As in FIG. 2C, FIG. 2E shows the undesirable profile 18P″ in the form of a composite “three-dimensional” (vertical and horizontal distribution) of the concentration levels of the P type dopant atoms implanted in the step illustrated by FIG. 2A, but with the gate conductor 16 recessed to the hypothetical dotted line level 30 at which the gate recess level 30 is at an unacceptably high level.
As shown by the doping profile 18″ in FIGS. 2C and 2E, if a GC recess 30 of GC 16 is too shallow, a significant portion of the P− type doping profile 19 is compensated by diffusion of the P type dopant 32, directly leading to a device threshold voltage drop. In such a design regime, in order to maintain a low value of sub-threshold leakage current, the designer is forced to raise the nominal Vt thereby degrading nominal drive current. If nominal Vt were kept the same, the P− type doping would be required to be placed deeper to minimize compensation by XA diffusion. However, the tail of the P− type dopant ion should not touch the strap out-diffusion OD, which would cause elevated junction leakage. As a result, the node diffusion defined by another recess needs to be deeper as well. In other words, the device channel length cannot be scaled to increase the drive current. This invention provides a means of reducing Vt variation and enabling further device channel length scaling in vertical trench MOSFETs.

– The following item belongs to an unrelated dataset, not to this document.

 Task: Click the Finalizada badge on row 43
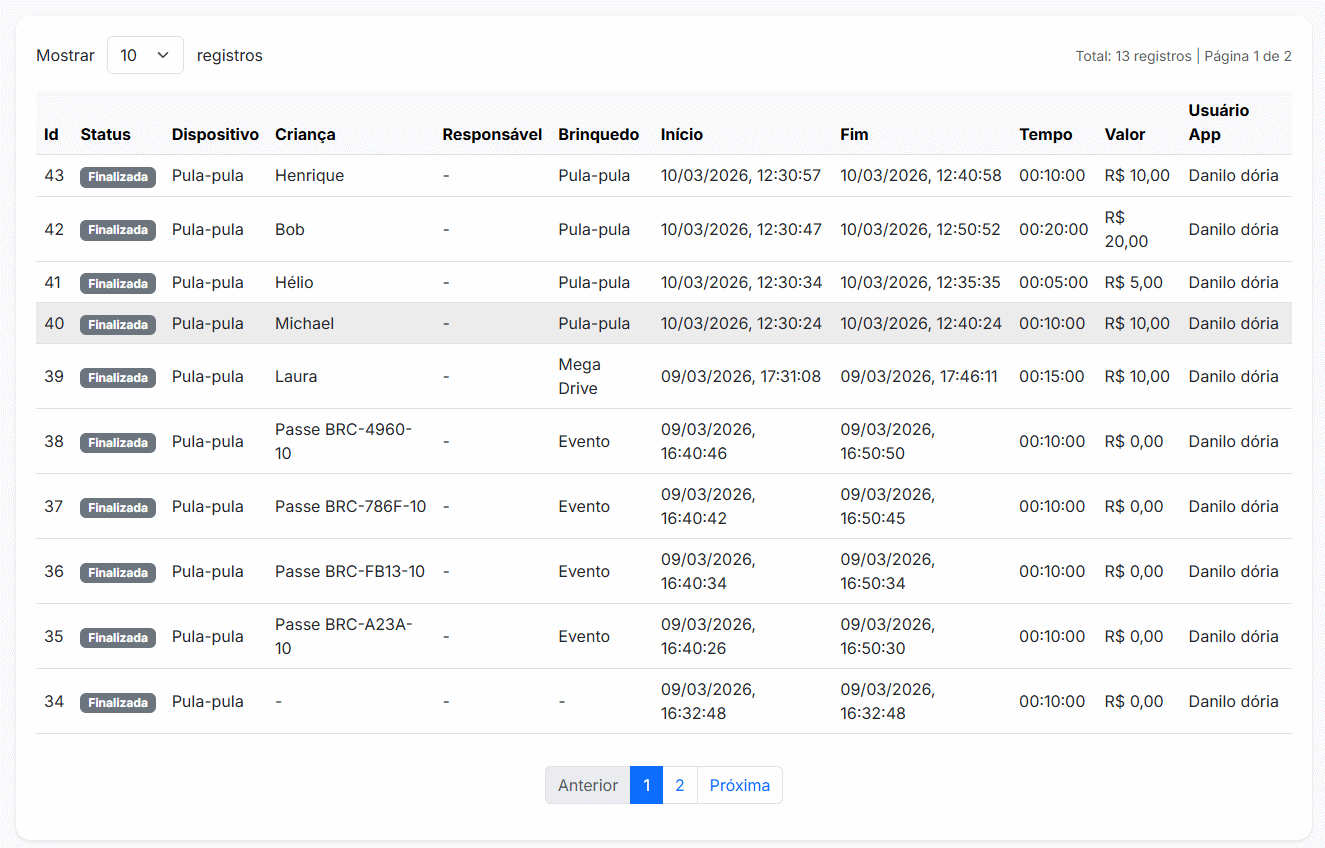click(118, 177)
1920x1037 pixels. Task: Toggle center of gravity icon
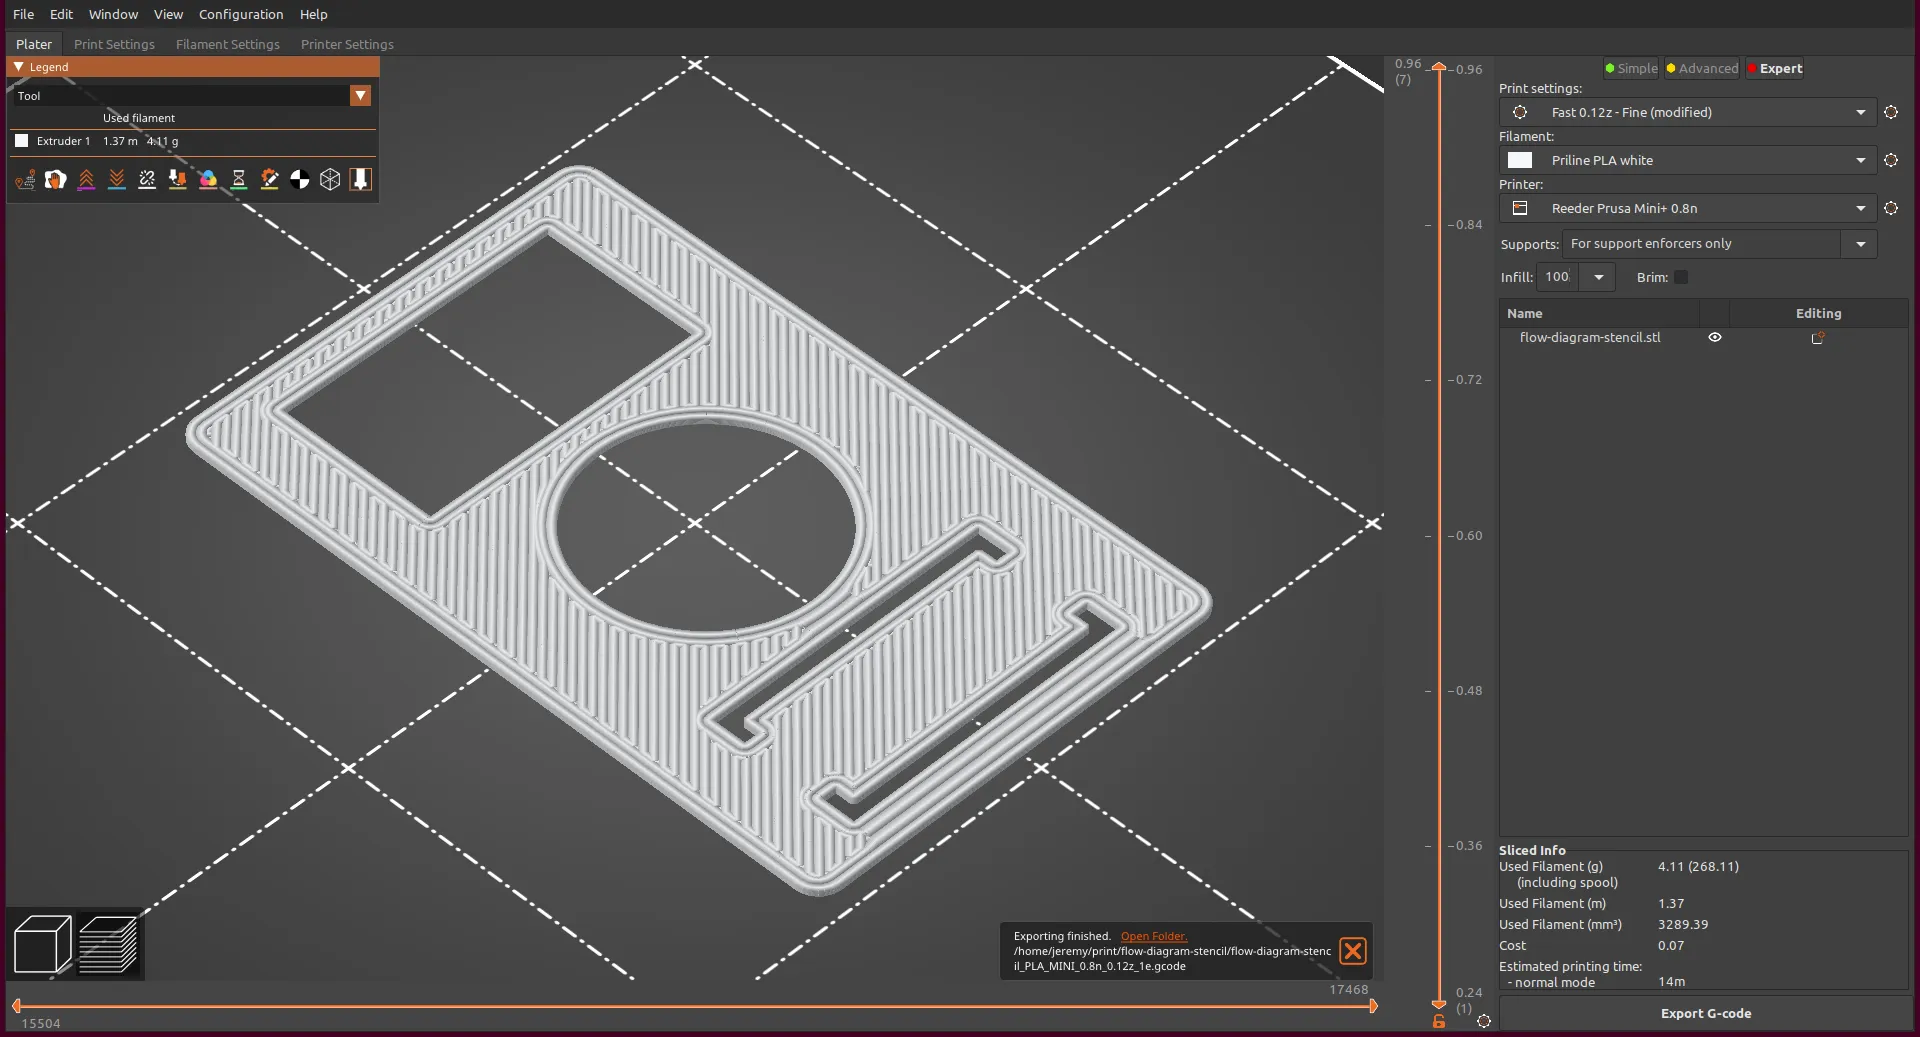click(300, 179)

Commonly assigned U.S. Pat. Nos. 6,414,347 and 6,440,793 of Ramachandra Divakaruni et al. entitled “Vertical MOSFET” describe making a vertical MOSFET structure by the following steps. Provide a vertical MOSFET DRAM cell structure having a deposited Gate Conductor (GC) layer planarized to a top surface of a Trench Top Oxide (TTO) on the overlying silicon substrate. Form a recess in the GC layer below the top surface of the silicon substrate. Implant N-type dopant species through the recess at an angle to form doping pockets in the array P-well. Deposit an oxide layer into the recess and etch the oxide layer to form spacers on sidewalls of the recess. Then deposit a GC material into the recess and planarize the GC to the top surface of the TTO.
Copending, commonly assigned, U.S. patent application of Dureseti Chidambarrao et al. entitled “Vertical MOSFET with Horizontally Graded Channel Doping”, Ser. No. 10/096,219; filed 11 Mar. 2002, now U.S. Pat. No. 6,740,920 describes body effects in vertical MOSFET transistors which are considerably reduced with other device parameters unaffected wherein the vertical transistor has a threshold implant with a peak at the gate and an implant concentration distribution that declines rapidly away from the gate to a plateau having a low P-well concentration value. In one embodiment two body implants both of which involve counterdoping are employed with an angled ion implantation having a peak at the gate that sets the Vt and a laterally uniform low dose implant that sets the well dopant concentration.
“Vertical Pass Transistor Design For Sub-100 nm DRAM Technologies” K. McStay et al, VLSI Technical Digest; Proceedings of 2002 Symposium on VLSI Technology, Section 8-3, pages 180-181, Jun. 11, 2002.